Cocorico : depuis le début de la crise de l'euro je dis que la Banque centrale européenne pourrait arrêter immédiatement la crise en rachetant de manière illimitée les obligations souveraines des pays en difficultés. Hier, Mario Draghi s'est enfin rendu à l'évidence et a prononcé ce fatidique mot d'”illimité” qui fait tant peur. Les marchés ont répondu en conséquence : les marchés actions s'envolent, et les taux souverains s'effondrent.
(Il reste d'ailleurs à voir si ces achats seront vraiment “illimités”, puisque M. Draghi a aussi précisé qu'ils seraient “stérilisés”, c'est-à-dire compensés par des retraits de liquidités du système monétaire ; or, si la BCE peut acheter à l'infini, elle ne peut pas stériliser à l'infini...)
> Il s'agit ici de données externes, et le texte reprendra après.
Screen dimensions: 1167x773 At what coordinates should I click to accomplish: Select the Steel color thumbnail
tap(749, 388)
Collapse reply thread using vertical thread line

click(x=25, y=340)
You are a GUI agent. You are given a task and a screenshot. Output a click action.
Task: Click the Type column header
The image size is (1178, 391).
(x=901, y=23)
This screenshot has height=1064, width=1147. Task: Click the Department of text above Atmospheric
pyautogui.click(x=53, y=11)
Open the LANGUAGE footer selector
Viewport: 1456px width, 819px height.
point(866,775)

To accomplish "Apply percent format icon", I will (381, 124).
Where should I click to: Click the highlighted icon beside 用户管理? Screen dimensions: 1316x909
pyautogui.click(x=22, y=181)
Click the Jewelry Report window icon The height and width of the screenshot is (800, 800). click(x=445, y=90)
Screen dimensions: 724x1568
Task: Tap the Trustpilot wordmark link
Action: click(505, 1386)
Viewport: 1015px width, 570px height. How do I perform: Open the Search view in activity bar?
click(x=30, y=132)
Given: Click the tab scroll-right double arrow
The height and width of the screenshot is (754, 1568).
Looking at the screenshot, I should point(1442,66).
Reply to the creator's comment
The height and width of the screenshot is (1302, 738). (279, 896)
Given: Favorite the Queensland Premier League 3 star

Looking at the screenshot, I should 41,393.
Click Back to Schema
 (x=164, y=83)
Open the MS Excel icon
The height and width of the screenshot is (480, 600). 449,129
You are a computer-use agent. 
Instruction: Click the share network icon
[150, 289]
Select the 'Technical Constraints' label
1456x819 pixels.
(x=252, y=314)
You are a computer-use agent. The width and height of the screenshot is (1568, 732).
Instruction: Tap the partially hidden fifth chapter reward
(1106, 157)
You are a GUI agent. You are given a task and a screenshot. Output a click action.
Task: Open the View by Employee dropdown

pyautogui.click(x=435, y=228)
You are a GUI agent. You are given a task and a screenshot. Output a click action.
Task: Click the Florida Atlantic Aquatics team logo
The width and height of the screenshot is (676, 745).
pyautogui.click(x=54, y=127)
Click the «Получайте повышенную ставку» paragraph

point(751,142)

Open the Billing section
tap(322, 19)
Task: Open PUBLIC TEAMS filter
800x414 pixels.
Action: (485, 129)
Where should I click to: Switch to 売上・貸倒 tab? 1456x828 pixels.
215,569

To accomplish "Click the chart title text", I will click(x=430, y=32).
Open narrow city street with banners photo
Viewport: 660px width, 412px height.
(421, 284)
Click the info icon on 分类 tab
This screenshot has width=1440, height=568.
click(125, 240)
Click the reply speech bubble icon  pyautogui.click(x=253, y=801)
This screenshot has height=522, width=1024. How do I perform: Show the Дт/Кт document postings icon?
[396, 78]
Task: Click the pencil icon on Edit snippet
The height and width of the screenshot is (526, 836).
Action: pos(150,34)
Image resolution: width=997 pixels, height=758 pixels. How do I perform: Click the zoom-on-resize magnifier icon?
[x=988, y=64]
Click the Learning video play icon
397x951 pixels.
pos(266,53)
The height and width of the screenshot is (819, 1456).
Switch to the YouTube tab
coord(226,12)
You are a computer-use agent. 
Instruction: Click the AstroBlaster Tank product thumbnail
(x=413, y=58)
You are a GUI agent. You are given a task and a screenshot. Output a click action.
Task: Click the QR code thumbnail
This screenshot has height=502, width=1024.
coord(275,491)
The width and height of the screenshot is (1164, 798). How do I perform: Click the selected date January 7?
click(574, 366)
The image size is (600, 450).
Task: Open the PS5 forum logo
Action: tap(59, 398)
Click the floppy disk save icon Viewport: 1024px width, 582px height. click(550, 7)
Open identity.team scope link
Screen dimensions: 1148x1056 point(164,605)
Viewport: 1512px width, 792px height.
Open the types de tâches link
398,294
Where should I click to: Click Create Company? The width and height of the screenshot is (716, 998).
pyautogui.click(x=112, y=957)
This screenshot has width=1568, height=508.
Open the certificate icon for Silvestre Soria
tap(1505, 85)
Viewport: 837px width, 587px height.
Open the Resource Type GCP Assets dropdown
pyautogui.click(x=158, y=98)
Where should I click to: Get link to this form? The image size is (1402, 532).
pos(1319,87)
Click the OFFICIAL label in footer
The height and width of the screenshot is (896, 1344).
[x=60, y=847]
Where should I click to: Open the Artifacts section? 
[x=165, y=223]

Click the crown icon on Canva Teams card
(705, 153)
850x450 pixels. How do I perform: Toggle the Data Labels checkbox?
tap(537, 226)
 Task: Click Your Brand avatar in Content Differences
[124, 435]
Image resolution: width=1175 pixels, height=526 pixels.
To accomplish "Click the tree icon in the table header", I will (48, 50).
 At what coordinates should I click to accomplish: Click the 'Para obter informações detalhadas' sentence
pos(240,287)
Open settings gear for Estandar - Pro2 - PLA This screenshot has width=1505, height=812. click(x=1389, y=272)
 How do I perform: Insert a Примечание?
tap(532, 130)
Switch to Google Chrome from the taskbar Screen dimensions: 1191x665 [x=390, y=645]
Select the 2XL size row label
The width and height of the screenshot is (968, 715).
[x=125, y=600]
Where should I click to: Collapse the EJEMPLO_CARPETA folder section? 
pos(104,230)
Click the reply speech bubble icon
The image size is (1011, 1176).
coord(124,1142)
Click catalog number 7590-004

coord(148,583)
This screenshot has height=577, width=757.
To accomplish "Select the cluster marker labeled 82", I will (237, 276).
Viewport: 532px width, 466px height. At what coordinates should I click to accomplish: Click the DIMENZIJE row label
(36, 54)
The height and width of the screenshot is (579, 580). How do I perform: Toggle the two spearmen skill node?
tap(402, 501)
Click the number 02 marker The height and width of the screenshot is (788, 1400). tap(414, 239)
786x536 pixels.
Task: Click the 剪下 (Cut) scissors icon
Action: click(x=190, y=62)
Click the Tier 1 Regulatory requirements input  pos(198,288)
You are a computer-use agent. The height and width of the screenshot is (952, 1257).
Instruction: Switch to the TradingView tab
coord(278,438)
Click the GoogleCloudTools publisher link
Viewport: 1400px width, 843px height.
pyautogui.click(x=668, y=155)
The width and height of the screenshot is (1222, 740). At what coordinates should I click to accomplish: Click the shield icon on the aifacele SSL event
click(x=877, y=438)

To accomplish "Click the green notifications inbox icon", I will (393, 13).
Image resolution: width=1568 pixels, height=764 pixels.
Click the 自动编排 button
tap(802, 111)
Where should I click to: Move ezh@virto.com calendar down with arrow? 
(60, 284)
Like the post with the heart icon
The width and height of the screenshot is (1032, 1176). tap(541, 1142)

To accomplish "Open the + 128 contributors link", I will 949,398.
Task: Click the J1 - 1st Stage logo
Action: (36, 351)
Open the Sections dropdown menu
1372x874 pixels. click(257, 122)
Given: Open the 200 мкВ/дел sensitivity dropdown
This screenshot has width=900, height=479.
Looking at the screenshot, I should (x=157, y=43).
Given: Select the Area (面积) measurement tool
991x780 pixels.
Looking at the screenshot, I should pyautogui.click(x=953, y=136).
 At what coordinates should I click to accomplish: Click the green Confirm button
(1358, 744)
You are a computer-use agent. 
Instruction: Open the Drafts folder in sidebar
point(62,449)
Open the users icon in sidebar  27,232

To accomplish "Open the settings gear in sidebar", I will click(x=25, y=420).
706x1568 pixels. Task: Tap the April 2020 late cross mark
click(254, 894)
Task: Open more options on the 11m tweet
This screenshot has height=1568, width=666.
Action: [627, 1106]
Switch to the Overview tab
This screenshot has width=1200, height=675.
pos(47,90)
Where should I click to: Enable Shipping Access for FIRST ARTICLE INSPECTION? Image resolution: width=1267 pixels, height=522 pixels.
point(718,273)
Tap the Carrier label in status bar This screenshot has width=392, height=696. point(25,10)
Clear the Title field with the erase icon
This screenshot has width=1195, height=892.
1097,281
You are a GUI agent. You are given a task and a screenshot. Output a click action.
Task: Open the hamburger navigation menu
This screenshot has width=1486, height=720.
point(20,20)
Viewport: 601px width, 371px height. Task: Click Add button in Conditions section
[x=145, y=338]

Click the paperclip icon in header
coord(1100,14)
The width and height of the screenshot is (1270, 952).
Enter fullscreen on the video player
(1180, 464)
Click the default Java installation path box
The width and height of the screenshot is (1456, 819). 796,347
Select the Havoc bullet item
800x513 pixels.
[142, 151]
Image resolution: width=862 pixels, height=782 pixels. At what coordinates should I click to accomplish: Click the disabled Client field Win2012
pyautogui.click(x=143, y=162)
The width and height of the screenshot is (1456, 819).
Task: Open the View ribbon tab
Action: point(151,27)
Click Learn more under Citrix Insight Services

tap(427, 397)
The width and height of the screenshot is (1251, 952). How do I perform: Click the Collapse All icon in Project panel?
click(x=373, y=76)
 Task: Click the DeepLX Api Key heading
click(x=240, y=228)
C'est une bonne nouvelle, mais hier il a fait autre chose d'encore plus important, et de beaucoup plus grave.
En effet, il a aussi dit que ces achats seraient "conditionnés". Conditionnés à quoi ? Au final, conditionnés au bon vouloir de Mario Draghi.
M. Draghi a eu beau expliquer pendant sa conférence de presse que les conditions seront fixées par les instances européennes et le FMI, au bout du bout, c'est lui qui décide de ce que fait la BCE ou pas. Et ces "conditions" restent extrêmement vague.
Si quiconque doute qu'il s'agit bel et bien d'un coup d'Etat de la Banque centrale, qu'il se rappelle de l'éjection brutale du gouvernement (désastreux, mais élu démocratiquement) de Silvio Berlusconi, sur fond d'envol des taux souverains italiens face à l'inaction de la BCE, et de son remplacement par un gouvernement technocratique.
Le mécanisme de M. Draghi est bien pensé : il précise que la BCE n'achètera que des obligations à court terme. Autrement dit, s'il retire la perfusion, les Etats pourront se trouver sans financement du jour au lendemain.
La BCE se retrouve donc, en pratique, aux commandes des gouvernements de la périphérie de la zone euro : faites ce que je vous dis, sinon...
Sur le court terme, la décision de la BCE est très bonne pour la zone euro. Elle devrait calmer la situation de la dette. Mais il ne s'agit rien de moins qu'un déni de démocratie, puisque ces gouvernements seront au final dépendants de la BCE, qui elle même n'est responsable devant personne, pas même les instances (déjà peu démocratiques) de l'Union européenne.
Et s'il s'agit aujourd'hui des gouvernements périphériques de la zone euro, rien ne garantit que d'autres gouvernements, y compris le gouvernement français, ne se retrouvent sous la férule de Francfort.
Aujourd'hui, la BCE insiste (de manière très contestable) sur l'orthodoxie budgétaire. Mais demain, elle aura peut-être des idées sur le marché du travail, le temps de travail, la fiscalité et beaucoup d'autres mesures qu'elle pourrait vouloir imposer aux pays, pour leur propre bien, bien sûr.
Peut-être qu'un jour Mario Draghi dira, comme Dark Vador dans L'Empire contre-attaque : “Je change notre accord. Priez que je ne le change pas encore.”